Personal information
- Date of birth: 1948 (age 77–78)
- Place of birth: Patras, Greece
- Height: 1.76 m (5 ft 9 in)
- Position: Midfielder

Youth career
- 1965–1968: Olympiakos Patras

Senior career*
- Years: Team / Apps / (Gls)
- 1968–1979: Panachaiki / 228 / (17)

International career
- 1974: Greece / 2 / (0)

= Vassilis Stravopodis =

Greek footballer

The first version of this article has been based in the text of :el:Βασίλης Στραβοπόδης of the Greek Wikipedia published under GFDL.
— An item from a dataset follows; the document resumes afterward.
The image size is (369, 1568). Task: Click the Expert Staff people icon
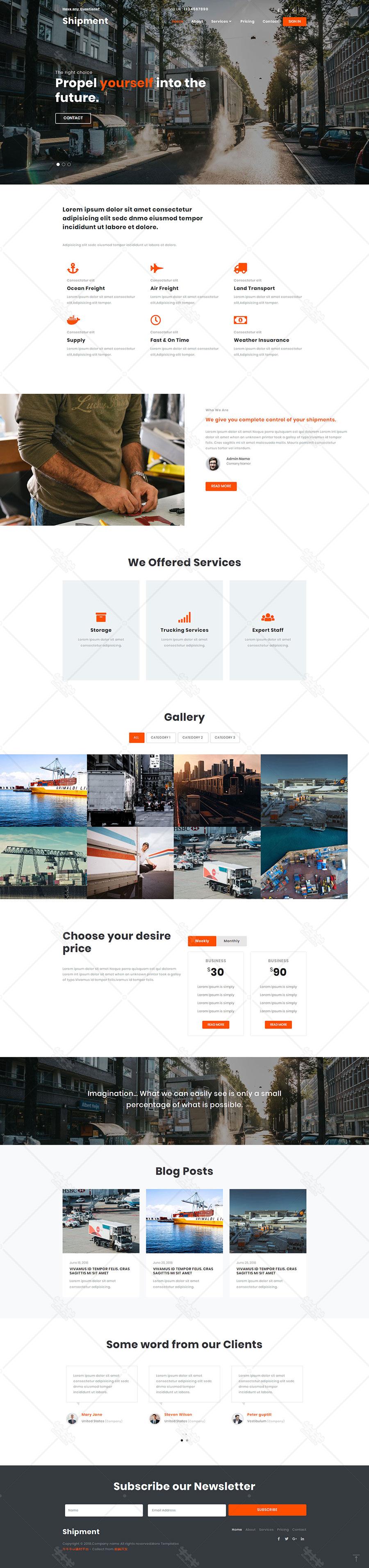[x=268, y=617]
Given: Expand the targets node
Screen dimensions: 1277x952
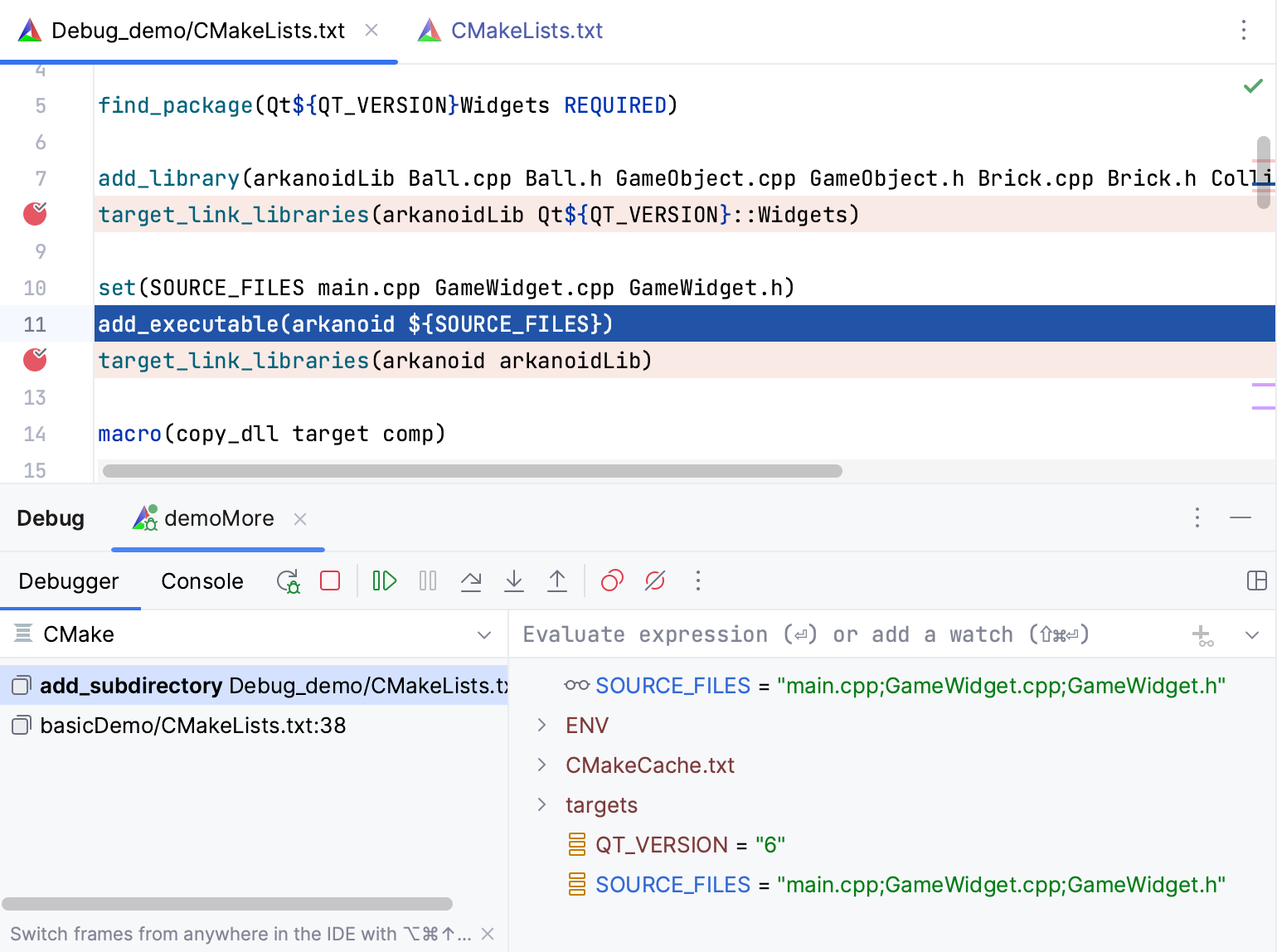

Vassilis Stravopodis (Βασίλης Στραβοπόδης; born 1948), popularly nicknamed The Wizard, is a former Greek footballer (midfielder) born in Patras. One of the most gifted midfielders of his generation, he was a member of the great Panachaiki football team that impressed Greece in the 1970s and qualified to the 1974 UEFA Cup.

After the end of his professional career, Stravopodis remained in Panachaiki as a valuable member of its organisation. He has been the junior team's coach for several years and has coached the senior team for some months in 2006.

==Statistics==
Vassilis Stravopodis had 228 First Division appearances with Panachaiki and scored 17 goals.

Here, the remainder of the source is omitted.